Plaintiff urges defendant’s award of the jointly acquired property is grossly unjust and inequitable considering the size of the marital estate.
In Stansberry v. Stansberry, Okl., 580 P.2d 147 (1978), we held that the net marital estate need not necessarily be equally divided to constitute an equitable division. Durfee v. Durfee, Okl., 465 P.2d 161 (1969).
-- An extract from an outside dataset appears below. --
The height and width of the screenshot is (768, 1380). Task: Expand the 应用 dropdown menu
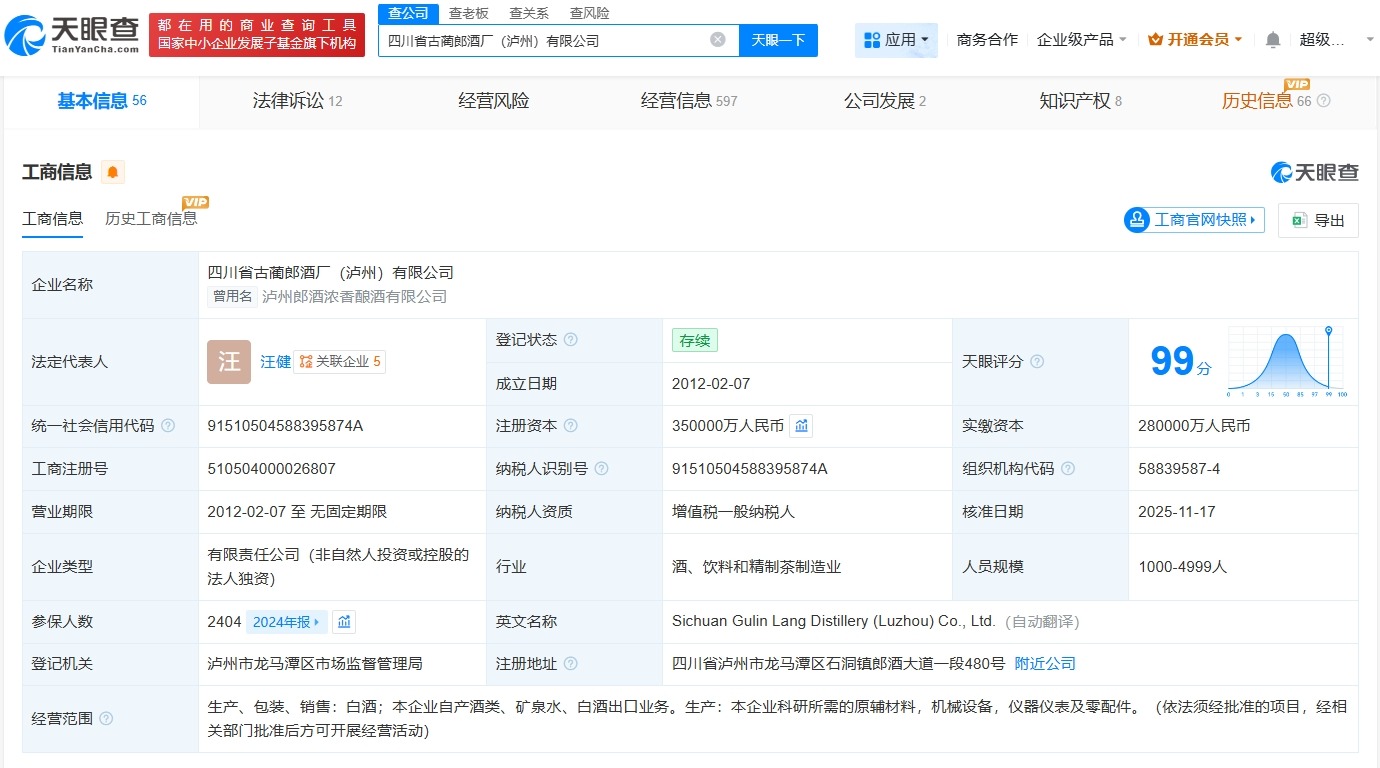(896, 40)
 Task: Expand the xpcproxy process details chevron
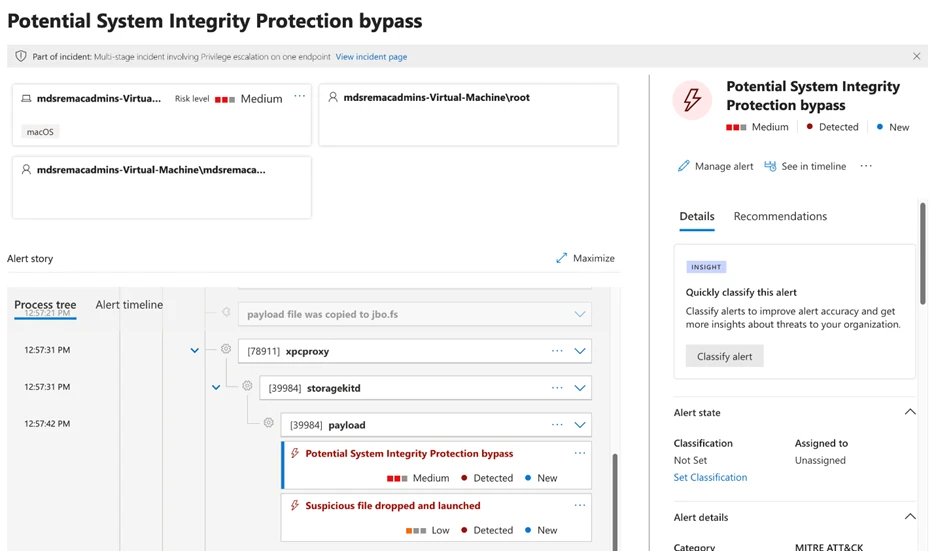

In the case at bar, the award to defendant of $1,800 in personal property and a judgment of $6,000 out of a total marital estate of approximately $14,000 does not appear to be an abuse of judicial discretion. Plaintiff has failed to show that the trial court’s division of jointly-acquired property was clearly against the weight of the evidence or such an abuse of discretion as to justify reversal. Carpenter v. Carpenter, Okl., 657 P.2d 646 (1988).
III.
Finally, plaintiff contends the trial court erred in ordering him to pay the cost of the real estate appraisal and the defendant’s attorney fees. Appellant cites Gardner v. Gardner, Okl.App., 629 P.2d 1283 (1981) for the proposition that each party should pay his own costs and attorney fees in a divorce action.
Gardner is clearly distinguishable. There, the court assessed the cost of an independent appraisal to the wife on the ground that the wife had ignored bona fide good faith appraisals furnished by the husband and hired her own appraiser who appraised the property at virtually the same value as the husband’s appraisers. The court held that the second appraisal was duplicative and done merely to increase the costs of the trial. In the case at bar, plaintiff did not submit a bona fide appraisal, but merely offered his opinion as to the value of the property.
As to attorney fees, in Gardner the wife was ordered to pay her own attorney fees, not on the rationale that each party in a divorce case should pay his own fees, but on the basis of the substantial award to the wife of over $700,000 by way of division of jointly-acquired property. Specifically, the Gardner court focused on the size of the marital estate, the amount awarded to the wife, and the duplication of expenses and discovery. The court further considered the equality of the actual award and the amount offered as settlement prior to trial. Considering all of the factors considered in Gardner, none of which are present in the case before us, we find no abuse of discre*1153tion which would justify reversal. Carpenter v. Carpenter, Okl., 657 P.2d 646 (1983).
AFFIRMED.
BARNES, C.J., SIMMS, V.C.J., and IRWIN, DOOLIN and HARGRAVE, JJ., concur. OPALA, J., dissents from Part I, concurs in result in Parts II and III.